→ TASKS TO COMPLETE:
- 1) Using the marketing article, explain in one to three sentences why marketing organizations have a huge role to play in this crisis.
- 2) According to the marketing article, which of the six objectives has received by far the most focus?
- 3) Repeat word for word the passage of the marketing article between "May 12, 2020, Sylvain" and "struggle to adapt.", inclusive.

→ PAGE:
──────────────────────────────
6 Key Marketing Objectives to Rethink Your Long-Term Strategy

May 12, 2020, Sylvain Panzani

Beyond the obvious health and potential humanitarian crisis the world is facing, it is the whole economic chain that is at best disrupted or in many instances, broken.

In the midst of the chaos that social distancing has created, we have also witnessed business inequality: those who benefit from it (e.g., communication technology), and others who suffer from it first-hand (e.g., retail, travel, entertainment). The ability to confront this crisis does not have to be fate-related. Marketing organizations have a huge role to play as they are faced with an increased responsibility of optimizing revenue in a disrupted market while sales teams may likely be limited in how they engage, or struggle to adapt.

Industries must address this current reality and not only plan to survive, but also rethink their long-term strategies. Strategizing takes more than a short-term reaction- it requires planning and deciding on how to address six key marketing and business objectives:

The 6 Business Objectives all companies should tackle

6 objective

1. Engagement: Adapt marketing messaging, content, plans, product mix, offerings, and brand positioning immediately as the crisis unfolds.

This objective is by far the one that has been focused on the most. Engagement is the immediate concern of all marketers who are forced to rapidly reconstruct all of their marketing plans. Being able to strike the right tone, and not over-communicating is as much a challenge as it is to react quickly and find the right products and messages to focus on.
──────────────────────────────
→ SUPPLIED MATERIAL:
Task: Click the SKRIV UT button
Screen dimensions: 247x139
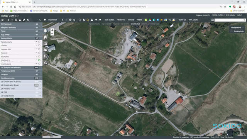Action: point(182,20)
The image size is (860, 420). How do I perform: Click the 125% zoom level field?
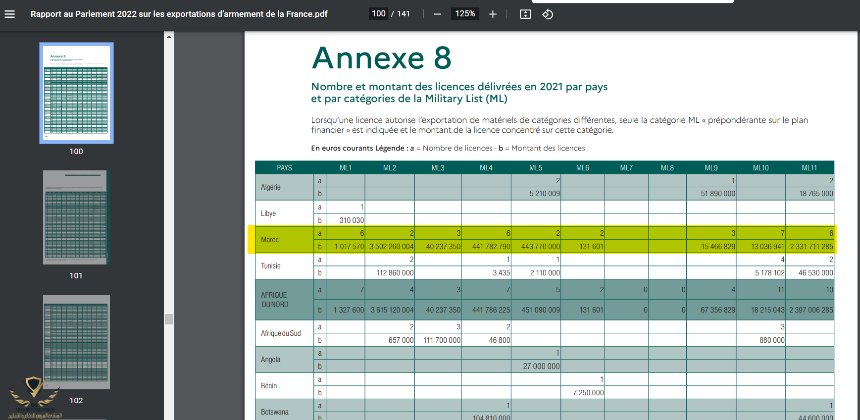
──────────────────────────────
→ RESULTS FOR EACH TASK:
- 1) They face a greater responsibility for optimizing revenue in a disrupted market. Meanwhile, sales teams may be limited in how they engage or may struggle to adapt.

- 2) Engagement.

- 3)
May 12, 2020, Sylvain Panzani

Beyond the obvious health and potential humanitarian crisis the world is facing, it is the whole economic chain that is at best disrupted or in many instances, broken.

In the midst of the chaos that social distancing has created, we have also witnessed business inequality: those who benefit from it (e.g., communication technology), and others who suffer from it first-hand (e.g., retail, travel, entertainment). The ability to confront this crisis does not have to be fate-related. Marketing organizations have a huge role to play as they are faced with an increased responsibility of optimizing revenue in a disrupted market while sales teams may likely be limited in how they engage, or struggle to adapt.